It can still crash

Posted Feb 11, 2025 20:31 UTC (Tue) by NYKevin (subscriber, #129325)
In reply to: It can still crash by jengelh
Parent article: Maintainer opinions on Rust-for-Linux

C++ references are every bit as unsafe as C pointers, at least in the Rust sense of safety. The differences, for anyone who doesn't C++, are roughly as follows:

* A C++ reference must be initialized to point at something, and cannot be NULL (or nullptr).
* A C++ reference points at the same thing for its entire lifetime - it cannot be changed to point at something else (like a const pointer, unlike a pointer-to-const).
* For that matter, there is no syntax to distinguish the reference from the pointee - it auto-dereferences where appropriate.
* For some reason, much of the documentation insists on avoiding the word "pointing" in relation to references, instead claiming that a reference is an "additional name" or "alias" for an object. But they are pointers, or at least there is no practical implementation other than as a pointer (on most reasonable architectures, in the general case, excluding cases where the optimizer manages to elide a whole object, etc.).

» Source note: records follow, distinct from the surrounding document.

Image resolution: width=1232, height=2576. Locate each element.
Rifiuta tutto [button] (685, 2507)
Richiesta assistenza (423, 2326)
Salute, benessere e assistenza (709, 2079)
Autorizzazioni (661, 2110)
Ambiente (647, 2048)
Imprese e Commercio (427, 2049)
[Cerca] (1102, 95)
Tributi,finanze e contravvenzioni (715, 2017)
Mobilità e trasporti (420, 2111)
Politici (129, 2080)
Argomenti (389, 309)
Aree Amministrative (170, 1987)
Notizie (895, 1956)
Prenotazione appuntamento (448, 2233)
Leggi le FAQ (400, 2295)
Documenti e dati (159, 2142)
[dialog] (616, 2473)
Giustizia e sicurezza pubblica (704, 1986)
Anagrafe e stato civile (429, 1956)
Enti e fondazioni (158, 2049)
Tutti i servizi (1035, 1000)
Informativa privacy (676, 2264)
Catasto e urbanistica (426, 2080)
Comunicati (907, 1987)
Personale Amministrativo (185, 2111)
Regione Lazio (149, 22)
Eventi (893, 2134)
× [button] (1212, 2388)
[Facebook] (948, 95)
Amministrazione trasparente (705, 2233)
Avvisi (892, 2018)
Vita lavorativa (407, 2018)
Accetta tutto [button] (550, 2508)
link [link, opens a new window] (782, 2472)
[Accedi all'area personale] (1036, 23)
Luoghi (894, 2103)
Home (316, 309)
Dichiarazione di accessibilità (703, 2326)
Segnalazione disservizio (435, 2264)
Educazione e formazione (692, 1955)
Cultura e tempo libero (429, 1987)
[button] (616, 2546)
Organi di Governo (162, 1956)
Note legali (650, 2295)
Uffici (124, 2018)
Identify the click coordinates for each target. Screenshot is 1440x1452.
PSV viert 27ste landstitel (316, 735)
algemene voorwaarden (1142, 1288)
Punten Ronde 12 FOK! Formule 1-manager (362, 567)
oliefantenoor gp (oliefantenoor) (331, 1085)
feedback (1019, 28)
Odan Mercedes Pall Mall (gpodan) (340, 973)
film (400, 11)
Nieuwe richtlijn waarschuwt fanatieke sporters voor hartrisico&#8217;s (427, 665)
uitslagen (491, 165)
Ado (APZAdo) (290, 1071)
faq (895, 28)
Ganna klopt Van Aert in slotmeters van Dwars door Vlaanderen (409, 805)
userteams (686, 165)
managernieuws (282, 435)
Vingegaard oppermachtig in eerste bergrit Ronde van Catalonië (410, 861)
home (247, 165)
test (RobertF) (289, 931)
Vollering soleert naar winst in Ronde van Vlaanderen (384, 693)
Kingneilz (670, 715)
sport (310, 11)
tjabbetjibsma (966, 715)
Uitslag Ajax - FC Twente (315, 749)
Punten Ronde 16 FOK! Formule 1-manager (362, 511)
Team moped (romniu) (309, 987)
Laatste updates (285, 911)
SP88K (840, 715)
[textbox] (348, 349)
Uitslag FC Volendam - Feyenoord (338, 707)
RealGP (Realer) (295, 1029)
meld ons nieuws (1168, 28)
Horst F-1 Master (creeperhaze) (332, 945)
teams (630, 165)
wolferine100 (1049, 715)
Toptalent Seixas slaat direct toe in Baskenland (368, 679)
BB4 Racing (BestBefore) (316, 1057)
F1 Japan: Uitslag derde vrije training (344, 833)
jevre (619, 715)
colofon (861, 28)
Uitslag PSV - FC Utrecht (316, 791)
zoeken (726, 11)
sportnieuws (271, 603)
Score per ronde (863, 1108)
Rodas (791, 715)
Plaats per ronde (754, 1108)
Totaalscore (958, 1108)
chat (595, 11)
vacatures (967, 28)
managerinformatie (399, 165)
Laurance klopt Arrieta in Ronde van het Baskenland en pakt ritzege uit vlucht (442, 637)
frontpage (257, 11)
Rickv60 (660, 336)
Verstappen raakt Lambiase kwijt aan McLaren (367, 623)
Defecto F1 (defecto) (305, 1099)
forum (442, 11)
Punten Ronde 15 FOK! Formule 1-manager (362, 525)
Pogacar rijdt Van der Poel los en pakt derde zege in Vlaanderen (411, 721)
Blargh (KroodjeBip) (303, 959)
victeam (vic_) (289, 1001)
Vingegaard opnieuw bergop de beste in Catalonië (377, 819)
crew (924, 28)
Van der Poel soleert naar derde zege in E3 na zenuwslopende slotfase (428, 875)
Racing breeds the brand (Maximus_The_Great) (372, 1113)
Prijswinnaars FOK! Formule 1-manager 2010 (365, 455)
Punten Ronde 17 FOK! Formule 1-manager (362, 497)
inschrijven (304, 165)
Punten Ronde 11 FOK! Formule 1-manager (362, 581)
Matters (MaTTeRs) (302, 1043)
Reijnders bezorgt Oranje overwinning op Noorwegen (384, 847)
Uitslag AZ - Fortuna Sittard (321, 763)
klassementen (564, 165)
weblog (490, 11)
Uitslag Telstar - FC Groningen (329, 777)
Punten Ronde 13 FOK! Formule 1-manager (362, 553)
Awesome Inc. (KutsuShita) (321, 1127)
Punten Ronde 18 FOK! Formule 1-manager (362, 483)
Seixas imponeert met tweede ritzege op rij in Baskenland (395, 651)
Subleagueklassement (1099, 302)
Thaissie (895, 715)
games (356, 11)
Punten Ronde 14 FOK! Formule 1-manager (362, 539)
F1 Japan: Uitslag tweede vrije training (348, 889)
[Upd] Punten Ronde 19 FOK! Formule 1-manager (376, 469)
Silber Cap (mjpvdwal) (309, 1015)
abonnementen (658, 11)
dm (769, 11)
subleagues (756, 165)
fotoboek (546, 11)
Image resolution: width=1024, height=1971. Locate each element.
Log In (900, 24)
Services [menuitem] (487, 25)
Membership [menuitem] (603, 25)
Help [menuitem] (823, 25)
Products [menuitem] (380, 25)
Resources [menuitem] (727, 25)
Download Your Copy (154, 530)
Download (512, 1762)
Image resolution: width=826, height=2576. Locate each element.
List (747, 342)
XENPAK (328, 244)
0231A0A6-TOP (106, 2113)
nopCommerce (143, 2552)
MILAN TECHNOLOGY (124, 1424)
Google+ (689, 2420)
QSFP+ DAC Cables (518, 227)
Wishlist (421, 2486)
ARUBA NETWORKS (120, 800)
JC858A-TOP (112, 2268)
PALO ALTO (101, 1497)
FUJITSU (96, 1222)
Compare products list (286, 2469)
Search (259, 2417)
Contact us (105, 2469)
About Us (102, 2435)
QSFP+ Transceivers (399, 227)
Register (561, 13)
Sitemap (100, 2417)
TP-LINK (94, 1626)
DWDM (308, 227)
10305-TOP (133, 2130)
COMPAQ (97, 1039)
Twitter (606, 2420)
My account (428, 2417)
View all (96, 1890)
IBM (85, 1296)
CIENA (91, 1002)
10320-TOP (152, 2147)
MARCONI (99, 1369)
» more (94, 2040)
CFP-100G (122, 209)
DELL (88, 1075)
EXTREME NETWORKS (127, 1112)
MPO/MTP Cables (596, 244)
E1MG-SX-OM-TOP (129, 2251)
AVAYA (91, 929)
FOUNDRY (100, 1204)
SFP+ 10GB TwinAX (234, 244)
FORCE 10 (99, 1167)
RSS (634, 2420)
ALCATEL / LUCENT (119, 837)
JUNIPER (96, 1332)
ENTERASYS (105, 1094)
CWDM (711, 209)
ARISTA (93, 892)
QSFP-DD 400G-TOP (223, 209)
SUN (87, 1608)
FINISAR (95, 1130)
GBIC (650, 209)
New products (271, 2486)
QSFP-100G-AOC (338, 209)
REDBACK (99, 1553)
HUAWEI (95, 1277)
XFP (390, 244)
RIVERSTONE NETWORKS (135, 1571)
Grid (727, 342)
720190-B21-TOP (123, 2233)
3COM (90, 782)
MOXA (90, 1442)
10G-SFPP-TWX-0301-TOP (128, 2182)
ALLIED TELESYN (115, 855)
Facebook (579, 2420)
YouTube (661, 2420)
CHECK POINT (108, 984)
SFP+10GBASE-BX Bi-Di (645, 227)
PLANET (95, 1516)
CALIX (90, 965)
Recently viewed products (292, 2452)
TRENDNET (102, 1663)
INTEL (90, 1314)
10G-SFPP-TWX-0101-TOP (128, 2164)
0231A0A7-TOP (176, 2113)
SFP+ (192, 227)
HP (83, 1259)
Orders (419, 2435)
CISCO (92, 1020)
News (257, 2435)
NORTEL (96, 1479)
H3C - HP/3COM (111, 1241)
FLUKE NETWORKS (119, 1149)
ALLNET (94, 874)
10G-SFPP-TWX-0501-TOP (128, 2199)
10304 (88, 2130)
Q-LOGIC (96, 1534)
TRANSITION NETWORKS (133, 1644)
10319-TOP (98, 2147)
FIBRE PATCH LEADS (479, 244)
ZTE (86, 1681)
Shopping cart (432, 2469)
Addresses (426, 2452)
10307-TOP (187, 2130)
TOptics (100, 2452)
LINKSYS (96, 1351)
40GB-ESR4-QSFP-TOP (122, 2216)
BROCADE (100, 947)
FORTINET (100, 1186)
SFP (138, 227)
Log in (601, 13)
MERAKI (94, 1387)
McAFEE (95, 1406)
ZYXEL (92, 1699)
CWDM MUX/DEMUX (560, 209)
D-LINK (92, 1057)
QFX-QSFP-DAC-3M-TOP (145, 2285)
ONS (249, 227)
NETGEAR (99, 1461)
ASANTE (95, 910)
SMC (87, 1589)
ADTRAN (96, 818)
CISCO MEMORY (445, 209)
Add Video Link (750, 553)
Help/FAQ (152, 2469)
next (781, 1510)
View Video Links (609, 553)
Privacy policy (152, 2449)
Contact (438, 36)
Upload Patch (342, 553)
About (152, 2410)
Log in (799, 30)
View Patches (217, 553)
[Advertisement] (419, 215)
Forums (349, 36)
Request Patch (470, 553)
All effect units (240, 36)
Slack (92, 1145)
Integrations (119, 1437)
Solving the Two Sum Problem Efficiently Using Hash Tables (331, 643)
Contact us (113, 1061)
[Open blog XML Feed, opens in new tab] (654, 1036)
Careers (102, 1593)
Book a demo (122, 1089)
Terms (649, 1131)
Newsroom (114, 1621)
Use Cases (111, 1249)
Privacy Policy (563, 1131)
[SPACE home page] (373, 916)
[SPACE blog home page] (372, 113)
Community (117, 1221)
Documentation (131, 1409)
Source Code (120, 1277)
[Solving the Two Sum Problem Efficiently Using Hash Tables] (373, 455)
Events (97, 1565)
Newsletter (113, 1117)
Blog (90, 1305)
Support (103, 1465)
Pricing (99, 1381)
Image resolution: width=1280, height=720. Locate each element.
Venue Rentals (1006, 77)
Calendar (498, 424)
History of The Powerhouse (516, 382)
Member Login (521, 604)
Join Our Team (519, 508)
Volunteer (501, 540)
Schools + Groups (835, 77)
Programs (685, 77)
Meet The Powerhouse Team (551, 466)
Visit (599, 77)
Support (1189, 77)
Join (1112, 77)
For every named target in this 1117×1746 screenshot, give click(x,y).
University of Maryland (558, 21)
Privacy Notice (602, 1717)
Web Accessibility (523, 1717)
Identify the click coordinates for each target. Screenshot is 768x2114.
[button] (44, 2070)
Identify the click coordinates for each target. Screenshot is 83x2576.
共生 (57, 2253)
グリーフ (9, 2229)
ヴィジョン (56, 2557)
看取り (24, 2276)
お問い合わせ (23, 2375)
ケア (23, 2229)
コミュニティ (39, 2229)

There is nothing which prevents you from destroying the pointee out from under the reference, which causes UB if you use the reference afterwards, so it is unsafe. It does prevent a few potentially dangerous patterns such as null pointers and pointers that get changed at runtime, but that is not the same thing as memory safety.

It can still crash

Posted Feb 13, 2025 2:14 UTC (Thu) by milesrout (subscriber, #126894) [Link] (1 responses)

"Every bit as unsafe" is exaggerated. They are memory-safer, but not entirely safe. That being said, I personally think they are much more dangerous. Taking a reference is hidden. Taking an address is not. So you can't tell if f(x) takes x by X or by X&, if it potentially modifies x or not. Rust references are more like C references in that you (usually) need to explicitly write &mut x to get a reference that you can write to the object through (but I think this is not true when you write x.f()).

It can still crash

Posted Feb 14, 2025 12:01 UTC (Fri) by tialaramex (subscriber, #21167) [Link]

Yes, if you use method call syntax (remember this is optional, although it will be more idiomatic in most cases to use method call syntax, Rust can express any method call as an ordinary function call despite not having full blown Universal Method Call Syntax) the transformation makes the appropriate reference types automatically (and so if it couldn't under Rust's borrowing rules that won't compile)

This will also happen if you use an operator, take AddAssign the trait implementing the += operator

description += " and then I woke up.";

... Is eventually just AddAssign::add_assign(&mut description, " and then I woke up.");

So if we lent out any reference to description that's still outstanding, we can't do this, likewise if we only have an immutable reference we can't use that to do this either. But the visible syntax shows no sign that this is the case.

In practice because humans are fallible, the most important thing is that this is checked by the compiler. It's valuable to know that my_function takes a mutable reference, when you're writing the software, when you're reading software other people wrote, and most definitely when re-reading your own software - but it's *most* valuable that the compiler checks because I might miss that, all three times.